Horas antes de la medianoche del viernes, Estados Unidos y Canadá vieron colapsar sus negociaciones comerciales y Donald Trump dejó entrar en vigor un arancel del 50 por ciento sobre 20.000 millones de dólares en productos canadienses, desde lácteos hasta material de hockey.

El primer ministro Mark Carney anunció represalias «dólar por dólar» a partir del 8 de septiembre, dirigidas al acero, los lácteos, la electrónica y otros sectores. Carney culpó a Washington de exigencias de última hora que calificó de «poco económicas e injustas»; mientras que el representante de Comercio estadounidense, Jamieson Greer, responsabilizó a Ottawa de retirar compromisos ya pactados.
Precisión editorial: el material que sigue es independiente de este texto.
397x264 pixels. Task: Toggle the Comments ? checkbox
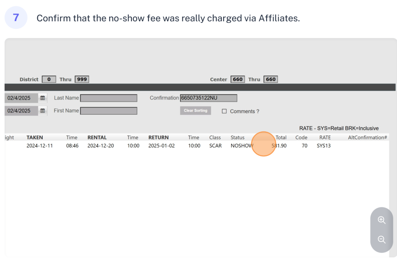(x=224, y=111)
El episodio reabre una guerra comercial con el tercer socio comercial de EEUU —376.000 millones de dólares en intercambios en el primer semestre— en un momento de creciente desgaste económico de cara a las elecciones legislativas del 3 de noviembre: una encuesta de Emerson College para The Hill sitúa a los demócratas ocho puntos por delante en la papeleta genérica, con la economía como principal preocupación del electorado.
A diferencia del frente iraní, aquí no hay todavía una oposición partidista formal capitalizando el desgaste; es la propia mayoría republicana la que empieza a mostrar inquietud pública, con el expresidente de la Cámara Kevin McCarthy admitiendo esta semana su preocupación por la falta de un mensaje económico claro del partido ante las urnas.